## Assigned task
Pictures stay out of the copy. Transcribe exactly, and only, the line with "Task: Select the VERSIONS tab" through the last line of the entries below.

Records contained in a dataset
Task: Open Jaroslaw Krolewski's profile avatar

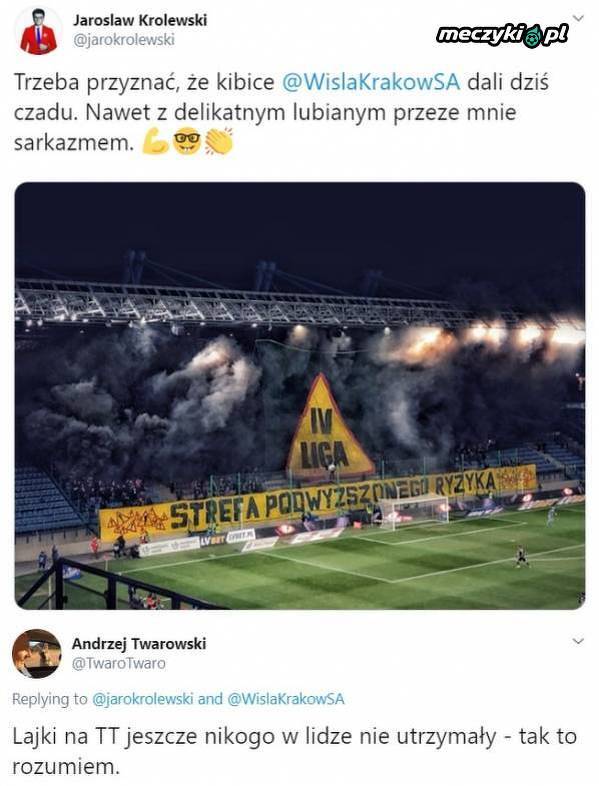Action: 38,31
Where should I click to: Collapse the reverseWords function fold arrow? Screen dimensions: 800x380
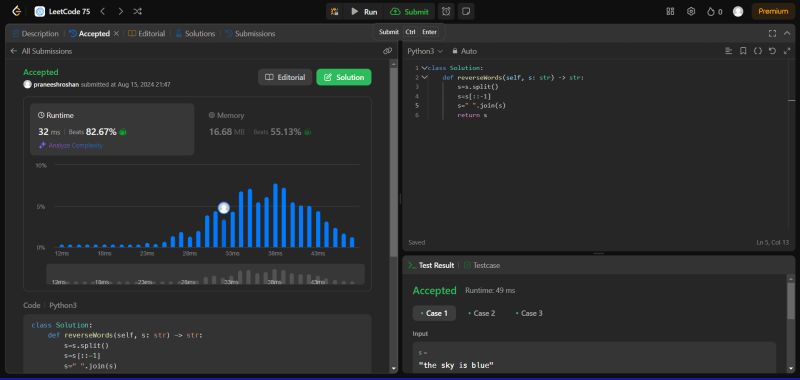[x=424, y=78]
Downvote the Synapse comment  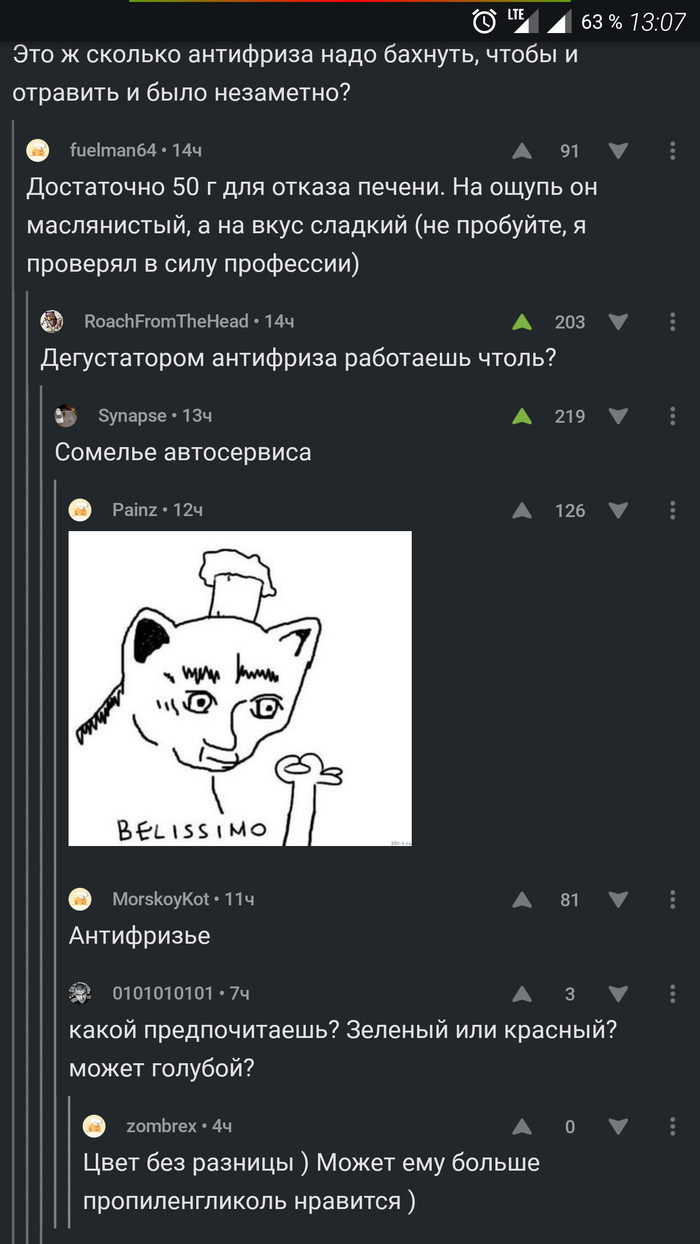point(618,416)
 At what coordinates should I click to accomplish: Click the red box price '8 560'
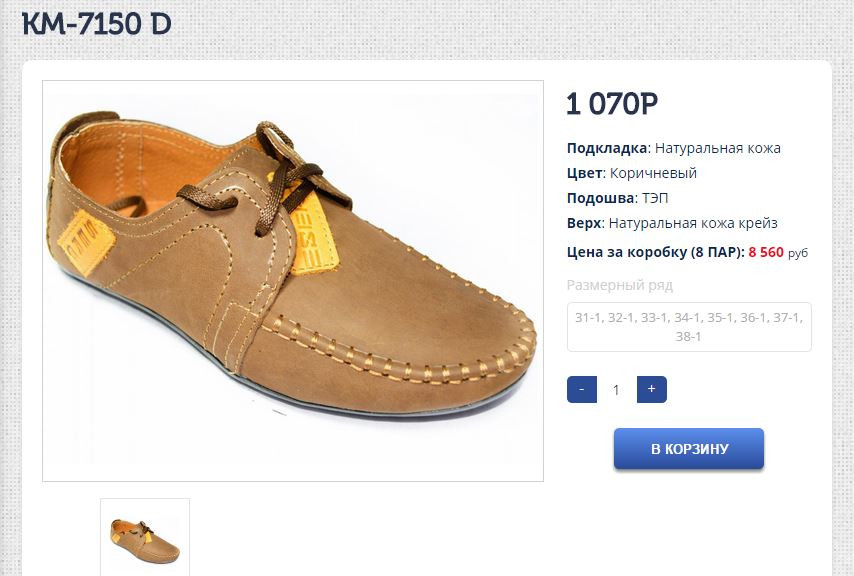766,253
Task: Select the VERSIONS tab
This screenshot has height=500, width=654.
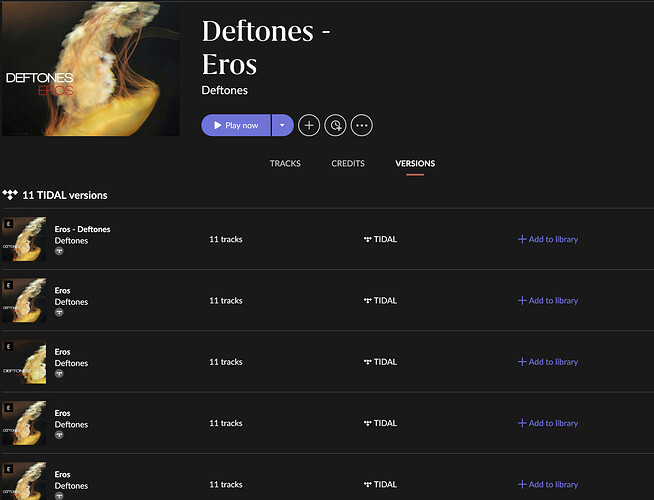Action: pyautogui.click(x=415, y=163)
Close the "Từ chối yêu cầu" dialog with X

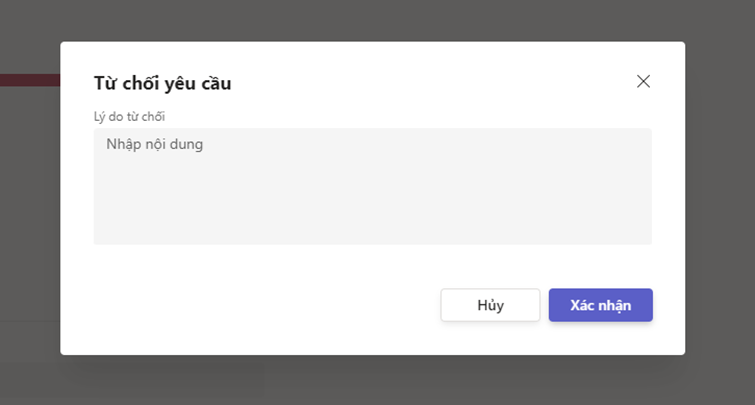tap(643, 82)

## Task solution
Task: Select the VERSIONS tab
This screenshot has height=500, width=654.
Action: pyautogui.click(x=415, y=163)
Close the "Từ chối yêu cầu" dialog with X

tap(643, 82)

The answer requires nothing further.